**TASK REQUIREMENTS**
In the listing below, locate the line with "Viewport: 980px width, 525px height." and the line with "Click the THWACK", then output both and everything between them exactly, minus any pictures.

**SOURCE INFORMATION**
= Beginning of Section =

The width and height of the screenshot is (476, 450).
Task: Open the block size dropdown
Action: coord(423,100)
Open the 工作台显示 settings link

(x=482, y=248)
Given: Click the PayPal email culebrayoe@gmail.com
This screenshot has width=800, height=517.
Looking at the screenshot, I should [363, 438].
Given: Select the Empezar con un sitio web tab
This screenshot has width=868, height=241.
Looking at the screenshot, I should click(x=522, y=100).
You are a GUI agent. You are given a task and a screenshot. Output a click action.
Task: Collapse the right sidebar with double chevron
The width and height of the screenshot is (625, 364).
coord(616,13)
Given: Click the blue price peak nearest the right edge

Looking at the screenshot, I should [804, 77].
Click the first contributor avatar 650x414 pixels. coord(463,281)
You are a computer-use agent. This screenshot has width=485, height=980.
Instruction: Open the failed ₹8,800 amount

= End of Section =
= Beginning of Section =

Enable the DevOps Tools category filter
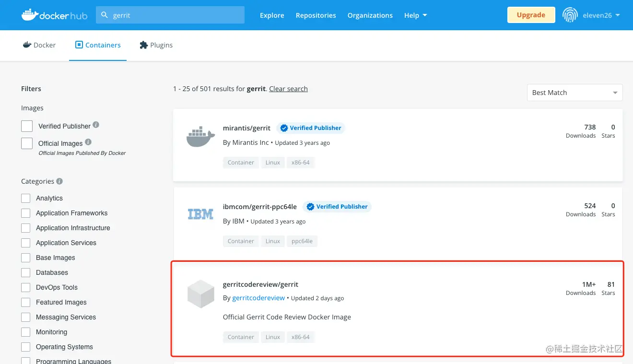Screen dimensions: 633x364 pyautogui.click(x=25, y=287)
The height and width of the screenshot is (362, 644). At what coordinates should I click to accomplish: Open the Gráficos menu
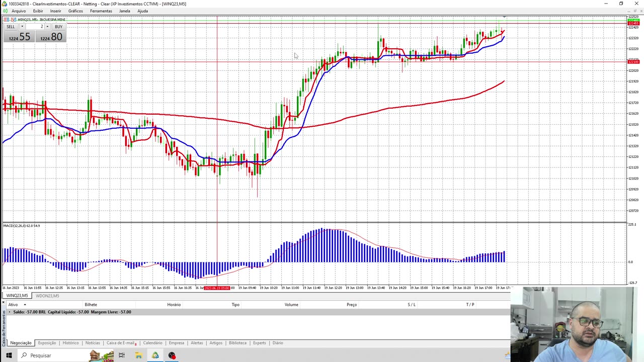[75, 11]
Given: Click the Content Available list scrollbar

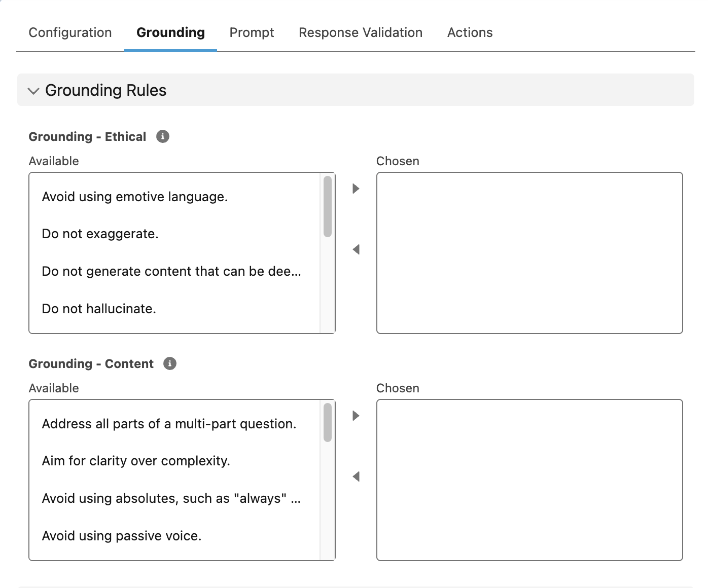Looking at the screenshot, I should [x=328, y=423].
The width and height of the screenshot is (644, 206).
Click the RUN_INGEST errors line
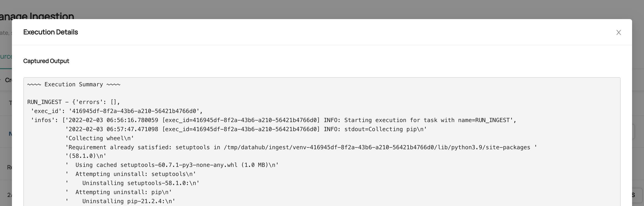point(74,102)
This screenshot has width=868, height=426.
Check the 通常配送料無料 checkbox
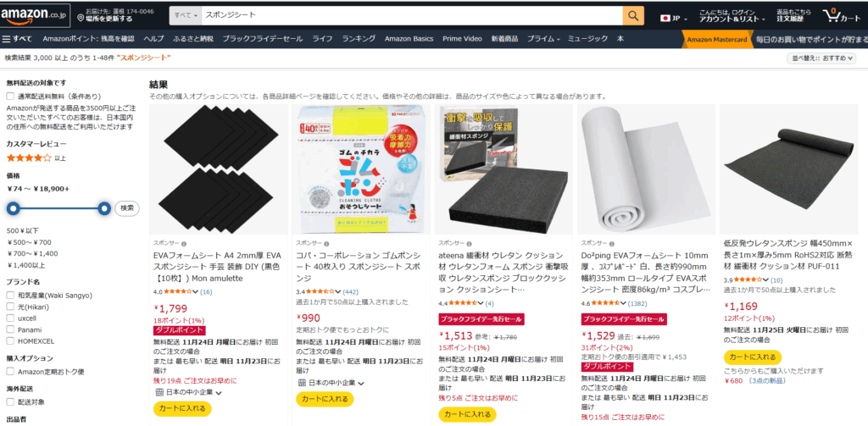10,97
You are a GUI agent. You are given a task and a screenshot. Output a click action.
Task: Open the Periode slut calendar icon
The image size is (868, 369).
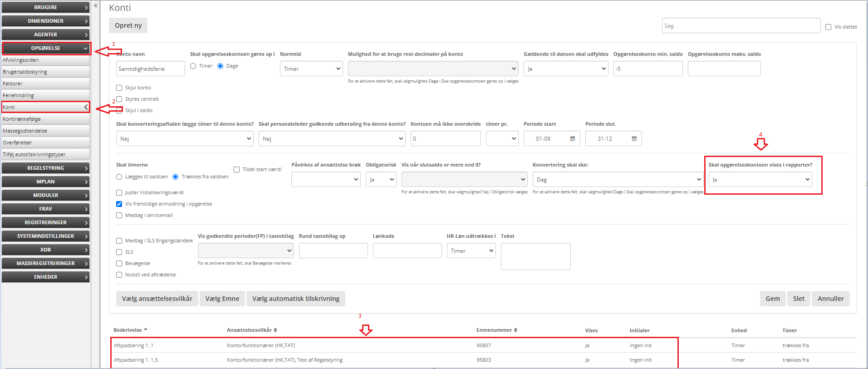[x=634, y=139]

= End of Section =
= Beginning of Section =

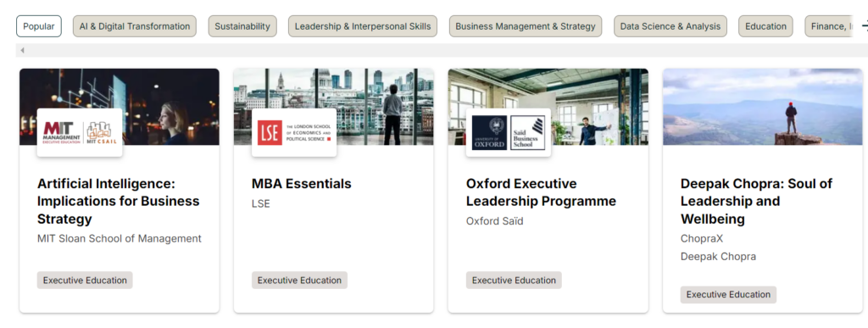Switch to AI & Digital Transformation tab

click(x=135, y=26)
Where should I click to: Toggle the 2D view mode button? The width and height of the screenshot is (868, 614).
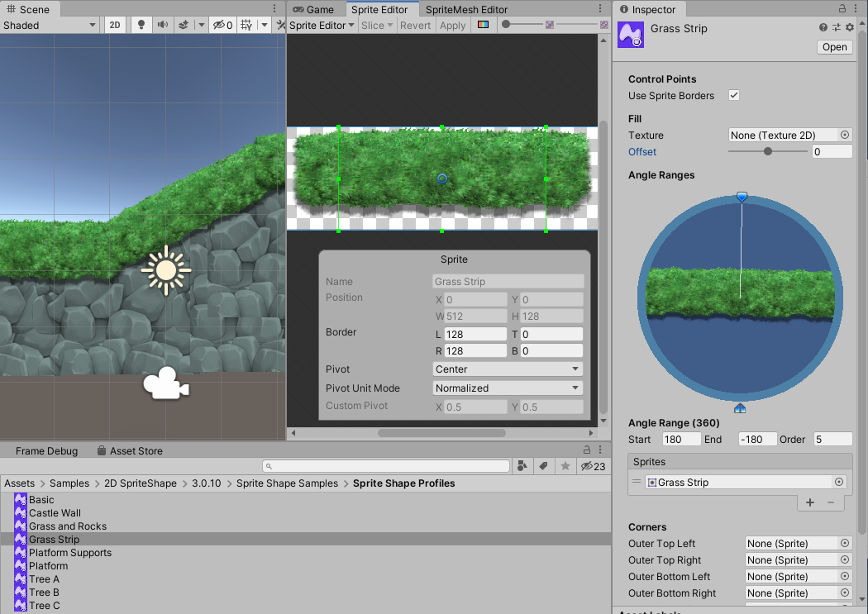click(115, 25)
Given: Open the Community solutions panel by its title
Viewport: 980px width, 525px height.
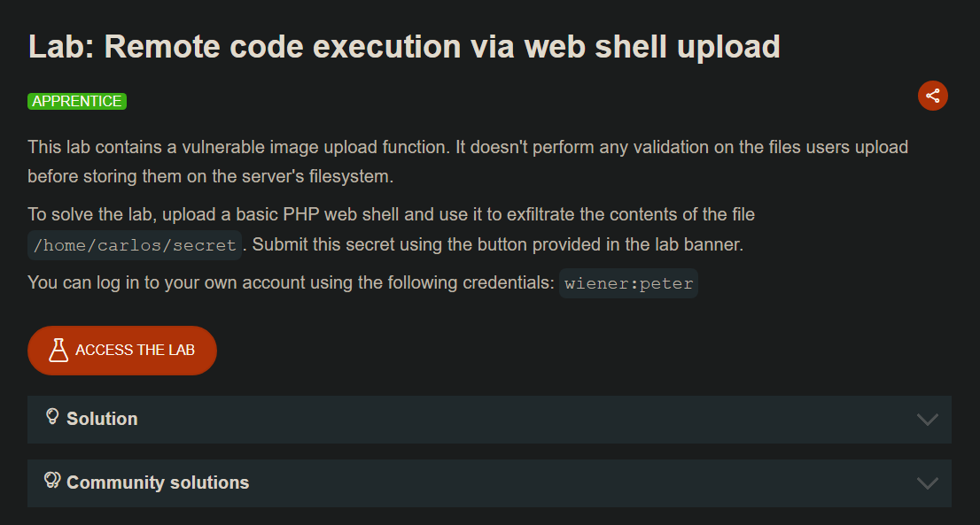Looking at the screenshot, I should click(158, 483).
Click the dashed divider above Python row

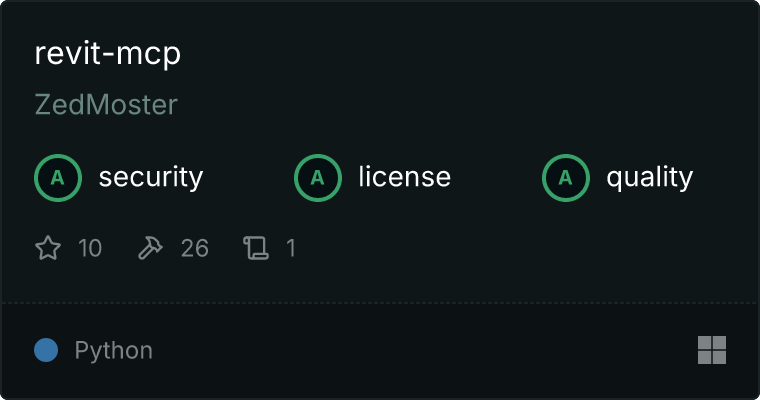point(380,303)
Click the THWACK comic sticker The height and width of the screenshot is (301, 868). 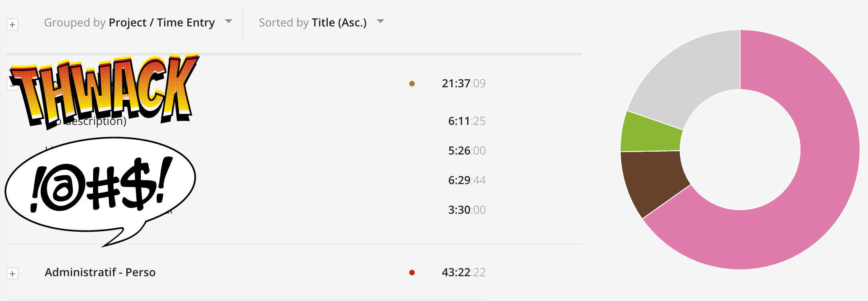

= End of Section =

**WRITTEN SOLUTION**
Viewport: 980px width, 525px height.
Looking at the screenshot, I should click(158, 483).
Click the dashed divider above Python row

point(380,303)
Click the THWACK comic sticker The height and width of the screenshot is (301, 868). 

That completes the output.